On August 12, 2013, Wright was traded to the Tampa Bay Rays in exchange for cash considerations. In 16 appearances for the Rays, he recorded a 2.92 ERA with 15 strikeouts across 12 1/3 innings pitched. With Tampa Bay, Wright made his playoff debut in 2013, appearing in two games of the Rays' ALDS matchup with the Boston Red Sox. On December 2, Wright was non-tendered by Tampa Bay, making him a free agent.

===Chicago Cubs===
On December 4, 2013, Wright agreed to a one-year, $1.425 million contract with the Chicago Cubs. The contract became official on December 16. Wright made 58 appearances for Chicago during the 2014 season, posting an 0-3 record and 3.17 ERA with 37 strikeouts across 48 1/3 innings pitched.
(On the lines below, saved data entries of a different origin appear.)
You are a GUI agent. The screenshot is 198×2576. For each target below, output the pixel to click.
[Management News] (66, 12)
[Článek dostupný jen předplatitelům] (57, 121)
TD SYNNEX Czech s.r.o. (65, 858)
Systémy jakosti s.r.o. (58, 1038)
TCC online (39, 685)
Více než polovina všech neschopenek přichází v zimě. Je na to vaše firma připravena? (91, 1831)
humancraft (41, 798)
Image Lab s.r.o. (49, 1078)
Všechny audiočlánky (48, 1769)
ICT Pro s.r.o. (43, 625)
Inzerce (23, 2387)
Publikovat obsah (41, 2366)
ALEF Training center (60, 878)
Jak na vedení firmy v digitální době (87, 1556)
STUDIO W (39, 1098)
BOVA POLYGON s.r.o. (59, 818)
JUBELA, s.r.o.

He was non-tendered by the Cubs on December 2, 2014, and became a free agent.

===Baltimore Orioles===
On December 16, 2014, Wright agreed to a one–year, major league contract with the Baltimore Orioles. He made two appearances for the Orioles before he was placed on the injured list with a left trapezius strain on April 11, 2015. After struggling to a 7.71 ERA in 10 rehab outings for the Triple–A Norfolk Tides, Wright was designated for assignment on July 15. He was released by the Orioles organization on July 22.

===Los Angeles Angels of Anaheim===
On July 30, 2015, Wright signed a minor league contract with the Los Angeles Angels of Anaheim. In 12 appearances for the Triple–A Salt Lake Bees, he recorded a 1.42 ERA with 13 strikeouts across 12 2/3 innings pitched. On September 1, the Angels selected Wright's contract, adding him to their active roster. In 9 games for the Angels, he compiled a 3.18 ERA with 5 strikeouts over 5 2/3 innings of work.

===Boston Red Sox===
On December 22, 2015, Wright signed a minor league contract with the Arizona Diamondbacks organization. However, he was released prior to the start of the season on March 28, 2016. On April 12, Wright signed a minor league contract with the Boston Red Sox and was assigned to Triple–A Pawtucket Red Sox, where he appeared in 19 games before being released on July 11.

===Texas Rangers===
On January 27, 2017, Wright signed a minor league contract with the Texas Rangers. In 30 games out of the bullpen for the Triple–A Round Rock Express, he compiled a 4.88 ERA with 22 strikeouts over 31 1/3 innings pitched. Wright was released by the Rangers organization on July 23.

On November 11, 2017, it was announced Wright had decided to retire and take a job as a pro scout with the Minnesota Twins.